** Activity **
Which lines in the entries below contain the string "card"? Show each of them in full.

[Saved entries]
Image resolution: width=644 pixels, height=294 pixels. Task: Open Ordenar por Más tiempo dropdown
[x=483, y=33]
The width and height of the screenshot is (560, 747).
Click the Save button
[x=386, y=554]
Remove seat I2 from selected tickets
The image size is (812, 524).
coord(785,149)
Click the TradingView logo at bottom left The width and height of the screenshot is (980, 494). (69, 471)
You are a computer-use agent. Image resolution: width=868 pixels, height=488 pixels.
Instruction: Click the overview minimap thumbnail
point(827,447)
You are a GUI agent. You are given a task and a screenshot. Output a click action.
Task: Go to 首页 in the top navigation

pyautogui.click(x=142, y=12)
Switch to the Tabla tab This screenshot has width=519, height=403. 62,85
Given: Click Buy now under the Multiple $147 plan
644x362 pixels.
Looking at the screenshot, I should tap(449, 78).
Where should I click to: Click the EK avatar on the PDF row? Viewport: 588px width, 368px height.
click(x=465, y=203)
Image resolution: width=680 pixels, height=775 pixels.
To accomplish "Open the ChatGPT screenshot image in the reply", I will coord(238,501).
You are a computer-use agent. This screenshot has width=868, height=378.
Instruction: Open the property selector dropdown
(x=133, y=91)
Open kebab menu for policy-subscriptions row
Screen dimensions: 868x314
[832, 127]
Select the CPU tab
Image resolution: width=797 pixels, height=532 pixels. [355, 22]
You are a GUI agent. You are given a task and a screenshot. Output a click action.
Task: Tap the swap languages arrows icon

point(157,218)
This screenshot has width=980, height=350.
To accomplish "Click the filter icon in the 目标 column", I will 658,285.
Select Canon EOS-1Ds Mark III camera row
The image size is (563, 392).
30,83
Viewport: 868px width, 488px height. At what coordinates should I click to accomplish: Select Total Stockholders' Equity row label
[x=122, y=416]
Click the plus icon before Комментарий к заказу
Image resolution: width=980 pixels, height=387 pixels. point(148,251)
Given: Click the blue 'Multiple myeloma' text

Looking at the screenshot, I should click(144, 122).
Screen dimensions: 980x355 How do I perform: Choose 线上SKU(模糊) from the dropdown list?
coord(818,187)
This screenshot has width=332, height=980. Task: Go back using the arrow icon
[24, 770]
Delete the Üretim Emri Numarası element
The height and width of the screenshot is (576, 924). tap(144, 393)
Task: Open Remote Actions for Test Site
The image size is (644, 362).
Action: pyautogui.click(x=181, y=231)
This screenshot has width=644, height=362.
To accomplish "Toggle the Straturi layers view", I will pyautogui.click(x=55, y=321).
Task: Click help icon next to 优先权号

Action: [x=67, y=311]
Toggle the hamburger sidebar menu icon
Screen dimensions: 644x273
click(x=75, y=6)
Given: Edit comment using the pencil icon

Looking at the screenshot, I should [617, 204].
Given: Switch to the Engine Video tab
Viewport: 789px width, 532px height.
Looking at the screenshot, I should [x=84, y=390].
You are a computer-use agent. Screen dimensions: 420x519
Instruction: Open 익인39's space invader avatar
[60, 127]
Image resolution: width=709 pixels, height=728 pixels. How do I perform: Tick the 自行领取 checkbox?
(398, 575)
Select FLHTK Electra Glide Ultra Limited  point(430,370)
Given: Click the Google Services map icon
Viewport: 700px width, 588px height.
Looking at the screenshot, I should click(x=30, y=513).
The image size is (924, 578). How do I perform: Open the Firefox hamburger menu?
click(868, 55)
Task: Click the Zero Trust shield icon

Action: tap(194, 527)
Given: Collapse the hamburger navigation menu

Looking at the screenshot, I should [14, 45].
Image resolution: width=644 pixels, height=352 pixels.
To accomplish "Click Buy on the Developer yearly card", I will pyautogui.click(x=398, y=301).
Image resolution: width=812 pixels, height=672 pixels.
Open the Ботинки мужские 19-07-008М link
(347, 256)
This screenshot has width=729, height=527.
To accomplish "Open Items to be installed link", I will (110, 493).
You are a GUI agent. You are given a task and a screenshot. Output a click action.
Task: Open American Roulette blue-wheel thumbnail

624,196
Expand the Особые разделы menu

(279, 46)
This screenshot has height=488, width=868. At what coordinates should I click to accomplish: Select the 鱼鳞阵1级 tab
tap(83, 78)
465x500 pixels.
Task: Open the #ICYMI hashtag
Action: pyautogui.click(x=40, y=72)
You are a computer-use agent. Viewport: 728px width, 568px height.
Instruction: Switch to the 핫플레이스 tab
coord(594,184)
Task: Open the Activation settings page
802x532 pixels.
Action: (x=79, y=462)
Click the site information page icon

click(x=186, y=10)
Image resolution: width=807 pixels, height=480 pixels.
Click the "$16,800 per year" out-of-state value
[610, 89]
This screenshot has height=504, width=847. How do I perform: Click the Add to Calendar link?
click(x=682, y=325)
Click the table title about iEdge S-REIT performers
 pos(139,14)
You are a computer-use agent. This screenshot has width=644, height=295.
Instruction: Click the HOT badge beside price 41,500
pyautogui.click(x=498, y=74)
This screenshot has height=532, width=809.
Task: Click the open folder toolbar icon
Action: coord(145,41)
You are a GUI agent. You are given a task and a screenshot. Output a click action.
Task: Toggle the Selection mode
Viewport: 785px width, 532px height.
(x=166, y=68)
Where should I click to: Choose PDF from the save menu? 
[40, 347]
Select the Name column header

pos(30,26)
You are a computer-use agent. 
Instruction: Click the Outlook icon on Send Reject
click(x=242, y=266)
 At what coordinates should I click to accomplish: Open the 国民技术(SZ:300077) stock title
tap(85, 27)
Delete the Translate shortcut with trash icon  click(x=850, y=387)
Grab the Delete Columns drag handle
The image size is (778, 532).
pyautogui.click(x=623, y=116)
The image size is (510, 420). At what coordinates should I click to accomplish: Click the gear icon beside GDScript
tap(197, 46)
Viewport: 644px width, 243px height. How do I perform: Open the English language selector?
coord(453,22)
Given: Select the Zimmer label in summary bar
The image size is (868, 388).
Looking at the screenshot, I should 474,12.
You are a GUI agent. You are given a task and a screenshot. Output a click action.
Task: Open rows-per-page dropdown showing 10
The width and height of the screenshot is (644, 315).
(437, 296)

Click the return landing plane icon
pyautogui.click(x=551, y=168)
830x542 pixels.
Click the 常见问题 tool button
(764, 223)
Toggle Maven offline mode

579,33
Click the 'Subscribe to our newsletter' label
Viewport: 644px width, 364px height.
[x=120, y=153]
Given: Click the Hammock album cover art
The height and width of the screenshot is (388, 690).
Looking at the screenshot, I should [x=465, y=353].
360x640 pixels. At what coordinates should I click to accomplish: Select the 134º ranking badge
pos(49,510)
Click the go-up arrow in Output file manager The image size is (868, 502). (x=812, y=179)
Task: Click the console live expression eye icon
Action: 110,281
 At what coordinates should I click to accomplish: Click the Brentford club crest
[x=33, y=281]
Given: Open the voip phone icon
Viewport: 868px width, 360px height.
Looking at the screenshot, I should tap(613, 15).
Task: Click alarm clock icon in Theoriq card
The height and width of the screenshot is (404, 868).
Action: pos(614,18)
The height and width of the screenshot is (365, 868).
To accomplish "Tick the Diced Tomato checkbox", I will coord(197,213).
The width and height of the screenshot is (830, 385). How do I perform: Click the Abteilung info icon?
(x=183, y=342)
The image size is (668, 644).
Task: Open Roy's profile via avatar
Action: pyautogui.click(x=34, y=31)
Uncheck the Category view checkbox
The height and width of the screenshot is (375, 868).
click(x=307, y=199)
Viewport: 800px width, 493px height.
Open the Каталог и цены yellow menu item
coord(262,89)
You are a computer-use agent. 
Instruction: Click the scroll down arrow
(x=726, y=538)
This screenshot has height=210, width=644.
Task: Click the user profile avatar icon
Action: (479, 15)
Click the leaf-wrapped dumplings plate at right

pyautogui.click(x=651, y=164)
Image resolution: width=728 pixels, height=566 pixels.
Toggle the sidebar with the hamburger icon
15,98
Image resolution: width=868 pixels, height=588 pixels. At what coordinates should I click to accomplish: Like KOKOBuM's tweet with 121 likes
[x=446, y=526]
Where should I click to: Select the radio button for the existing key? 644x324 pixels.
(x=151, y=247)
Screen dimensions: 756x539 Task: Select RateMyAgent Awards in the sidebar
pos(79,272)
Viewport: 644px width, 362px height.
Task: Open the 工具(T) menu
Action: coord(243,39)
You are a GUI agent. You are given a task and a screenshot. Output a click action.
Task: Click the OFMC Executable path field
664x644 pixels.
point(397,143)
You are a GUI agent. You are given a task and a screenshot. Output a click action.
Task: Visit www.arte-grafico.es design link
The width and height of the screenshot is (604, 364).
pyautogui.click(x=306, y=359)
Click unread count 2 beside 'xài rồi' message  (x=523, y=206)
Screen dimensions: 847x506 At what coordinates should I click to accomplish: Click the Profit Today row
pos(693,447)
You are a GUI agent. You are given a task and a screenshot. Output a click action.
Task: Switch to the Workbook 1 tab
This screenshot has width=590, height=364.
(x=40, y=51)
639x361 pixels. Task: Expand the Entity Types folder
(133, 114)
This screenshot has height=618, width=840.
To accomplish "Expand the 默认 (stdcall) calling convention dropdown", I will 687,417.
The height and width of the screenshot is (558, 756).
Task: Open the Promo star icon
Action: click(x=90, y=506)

** Expected answer **
To accomplish "Click Buy on the Developer yearly card", I will pyautogui.click(x=398, y=301).
Task: Click alarm clock icon in Theoriq card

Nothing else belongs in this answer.